In fact, the women who hadn't been regularly screened had 22 percent fewer breast cancers.

The authors explore a number of arguments about why that might be. They noted for instance that use of hormone replacement therapy in the part of Norway where the women lived increased substantially between 1996 and 2001, the period when the screened women were undergoing regular mammograms. HRT use is linked to increased risk of breast cancer.

Women who opt to get regular mammograms may also do so because they have a higher risk of breast cancer, because of their family history, says Phillips.

But the authors conclude none of the potential other explanations could account for such a large difference between the two groups.

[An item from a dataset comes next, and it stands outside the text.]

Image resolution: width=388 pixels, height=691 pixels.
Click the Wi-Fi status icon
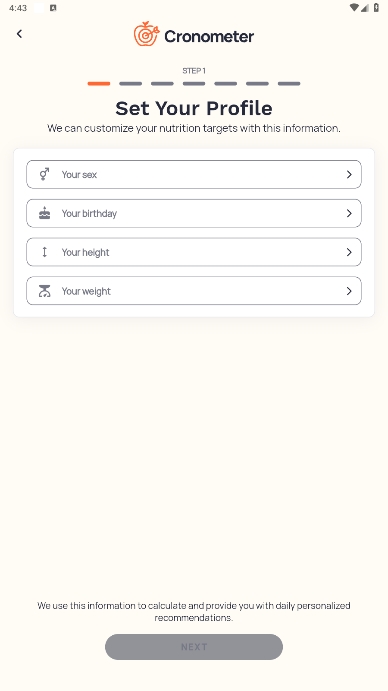click(354, 7)
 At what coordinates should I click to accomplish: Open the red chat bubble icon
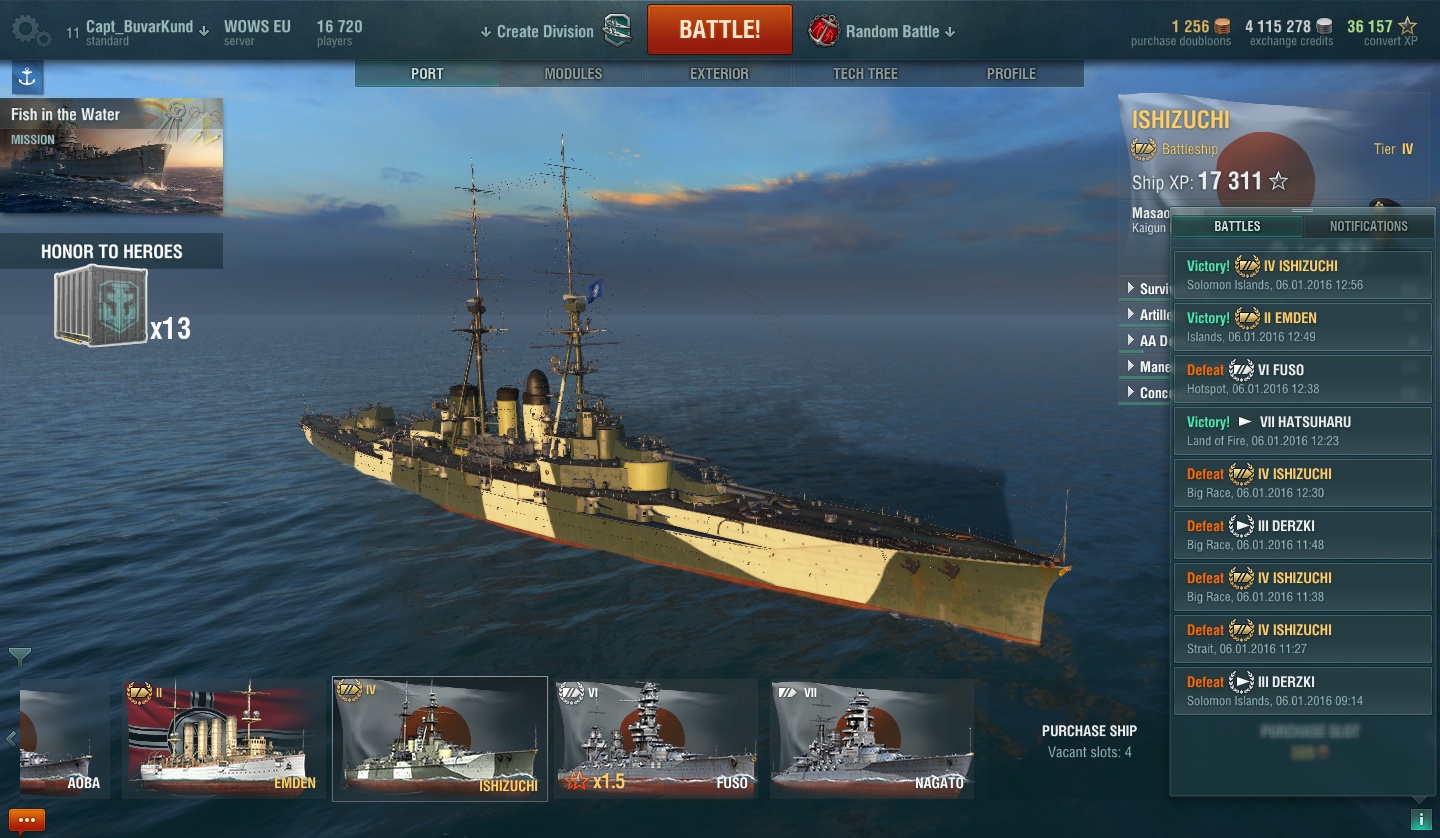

"All the caveats that could be explored have been explored in terms of accounting for the things that people would call ... weaknesses" of the study, agreed Dr. Cornelia Baines, a professor in the University of Toronto's school of public health and co-principal investigator of a landmark study into mammography, the Canadian National Breast Screening Study.

Baines, who has been diagnosed with breast cancer which was earlier missed in a mammogram, said the findings are important.

But she added that even if Zahl and his co-authors are correct, there's no way currently to put the findings into application.

"The incontrovertible truth is that once you've screened a woman and you find an abnormality, you have to biopsy," she said.

"If you biopsy, you have to follow through with surgery if the biopsy reveals malignant tissue. You can't stop that. You can't say: `Well, I've been screened and there is a chance that this is over diagnosis.' You can't do that."

Finding ways to answer the questions raised by the study will be difficult, experts said. And Remington noted even if doctors could differentiate, women and-or their health-care professionals might still opt for treatment to play it safe.

He suggested, though, studying women whose cancers regress on their own could teach scientists how to trigger the same response in women whose cancers aren't self-limiting, and maybe even to prevent breast cancer from developing.

And in the meantime, Baines said, this study may serve as an important reminder to women and the medical community.

"What is important and it seems to me it's been ignored for a long, long time is that ... screening doesn't only have upsides. It has downsides," she said.

"And if women want to accept the downsides and proceed with screening, then that's great. But I personally believe that they should only make that choice when they are fully informed. And a lot of them have not been fully informed about the over diagnosis scenario."